WHAT TO DO: Convert the rows from the start of the records through the line containing "x-tick-label: October 2024 is" into a two-column CSV with the headers input and output. Put each row's text and its answer on one line, each in a single quoted field, and replace line breaks with spaces.

[Records from a data source]
-=-=-

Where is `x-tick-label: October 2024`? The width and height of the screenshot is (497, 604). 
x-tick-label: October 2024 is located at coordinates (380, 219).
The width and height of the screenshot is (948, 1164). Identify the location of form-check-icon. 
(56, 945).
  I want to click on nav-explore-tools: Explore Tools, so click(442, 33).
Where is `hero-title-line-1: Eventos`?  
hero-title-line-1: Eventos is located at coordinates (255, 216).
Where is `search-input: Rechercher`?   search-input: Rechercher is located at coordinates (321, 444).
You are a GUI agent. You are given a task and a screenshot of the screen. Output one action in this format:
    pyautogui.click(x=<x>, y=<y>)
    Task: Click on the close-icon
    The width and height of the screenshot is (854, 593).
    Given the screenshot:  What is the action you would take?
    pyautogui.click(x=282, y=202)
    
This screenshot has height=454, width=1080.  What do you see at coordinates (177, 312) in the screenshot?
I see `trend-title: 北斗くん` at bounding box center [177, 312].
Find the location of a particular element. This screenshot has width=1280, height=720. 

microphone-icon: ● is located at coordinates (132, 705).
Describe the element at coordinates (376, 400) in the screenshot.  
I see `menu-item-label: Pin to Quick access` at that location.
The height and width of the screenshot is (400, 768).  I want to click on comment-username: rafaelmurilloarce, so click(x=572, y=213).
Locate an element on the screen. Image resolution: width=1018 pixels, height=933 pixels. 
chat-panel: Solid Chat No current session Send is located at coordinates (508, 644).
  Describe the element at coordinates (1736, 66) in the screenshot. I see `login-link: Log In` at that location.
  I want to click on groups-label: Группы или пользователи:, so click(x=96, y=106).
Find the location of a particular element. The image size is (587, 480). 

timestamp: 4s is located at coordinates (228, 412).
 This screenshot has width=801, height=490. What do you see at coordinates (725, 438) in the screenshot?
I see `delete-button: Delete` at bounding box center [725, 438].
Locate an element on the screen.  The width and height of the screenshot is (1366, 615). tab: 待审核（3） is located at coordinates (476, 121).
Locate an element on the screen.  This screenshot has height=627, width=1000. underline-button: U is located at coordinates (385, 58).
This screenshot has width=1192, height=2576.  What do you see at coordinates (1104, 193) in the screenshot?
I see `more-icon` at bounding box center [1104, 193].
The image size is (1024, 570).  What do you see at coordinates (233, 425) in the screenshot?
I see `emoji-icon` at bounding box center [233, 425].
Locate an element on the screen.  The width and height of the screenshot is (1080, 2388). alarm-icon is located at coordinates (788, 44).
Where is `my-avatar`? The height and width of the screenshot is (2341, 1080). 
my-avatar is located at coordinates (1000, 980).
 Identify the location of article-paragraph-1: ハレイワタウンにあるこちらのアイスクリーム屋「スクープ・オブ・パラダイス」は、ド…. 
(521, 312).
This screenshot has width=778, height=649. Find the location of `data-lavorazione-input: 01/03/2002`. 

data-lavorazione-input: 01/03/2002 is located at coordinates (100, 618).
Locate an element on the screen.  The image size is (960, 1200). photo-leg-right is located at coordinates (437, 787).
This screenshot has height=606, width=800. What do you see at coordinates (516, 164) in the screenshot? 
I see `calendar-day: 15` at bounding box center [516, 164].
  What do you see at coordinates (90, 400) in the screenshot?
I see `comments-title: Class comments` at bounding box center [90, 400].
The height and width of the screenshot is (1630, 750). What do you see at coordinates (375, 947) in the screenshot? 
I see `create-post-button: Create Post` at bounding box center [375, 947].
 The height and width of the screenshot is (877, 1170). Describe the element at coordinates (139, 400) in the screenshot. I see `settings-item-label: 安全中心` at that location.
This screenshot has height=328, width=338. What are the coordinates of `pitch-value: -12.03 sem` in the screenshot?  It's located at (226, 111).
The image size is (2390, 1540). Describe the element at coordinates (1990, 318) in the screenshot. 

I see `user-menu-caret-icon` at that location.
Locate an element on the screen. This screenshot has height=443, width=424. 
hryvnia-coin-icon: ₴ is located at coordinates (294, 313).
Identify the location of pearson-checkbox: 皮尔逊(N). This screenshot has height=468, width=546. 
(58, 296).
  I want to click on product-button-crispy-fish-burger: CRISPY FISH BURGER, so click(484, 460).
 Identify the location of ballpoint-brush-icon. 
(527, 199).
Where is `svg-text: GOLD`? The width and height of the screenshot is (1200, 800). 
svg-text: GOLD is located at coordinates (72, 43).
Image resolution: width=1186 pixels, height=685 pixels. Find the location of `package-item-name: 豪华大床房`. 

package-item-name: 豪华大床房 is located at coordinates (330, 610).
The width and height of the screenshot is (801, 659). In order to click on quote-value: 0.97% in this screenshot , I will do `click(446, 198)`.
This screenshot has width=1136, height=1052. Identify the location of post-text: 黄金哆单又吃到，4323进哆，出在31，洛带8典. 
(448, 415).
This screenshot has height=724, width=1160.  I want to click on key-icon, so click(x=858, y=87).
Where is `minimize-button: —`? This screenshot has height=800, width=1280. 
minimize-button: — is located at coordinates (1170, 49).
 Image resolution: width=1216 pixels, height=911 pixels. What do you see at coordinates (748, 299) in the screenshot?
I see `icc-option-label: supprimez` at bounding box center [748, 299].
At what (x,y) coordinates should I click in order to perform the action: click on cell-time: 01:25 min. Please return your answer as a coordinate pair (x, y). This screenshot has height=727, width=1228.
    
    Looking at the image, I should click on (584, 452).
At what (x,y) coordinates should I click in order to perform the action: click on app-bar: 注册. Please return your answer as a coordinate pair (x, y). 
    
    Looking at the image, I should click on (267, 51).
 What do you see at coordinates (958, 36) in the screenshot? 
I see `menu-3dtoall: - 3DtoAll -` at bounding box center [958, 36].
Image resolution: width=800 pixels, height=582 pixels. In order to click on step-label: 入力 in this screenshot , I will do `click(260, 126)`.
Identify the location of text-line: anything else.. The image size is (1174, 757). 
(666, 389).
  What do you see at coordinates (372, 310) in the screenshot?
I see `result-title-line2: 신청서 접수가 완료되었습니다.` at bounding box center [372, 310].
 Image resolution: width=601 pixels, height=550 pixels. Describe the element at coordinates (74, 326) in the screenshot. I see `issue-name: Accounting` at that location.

-=-=-

SOLUTION FOR THIS PROBLEM:
input,output
"Where is `x-tick-label: October 2024`? The width and height of the screenshot is (497, 604).","x-tick-label: October 2024 is located at coordinates (380, 219)."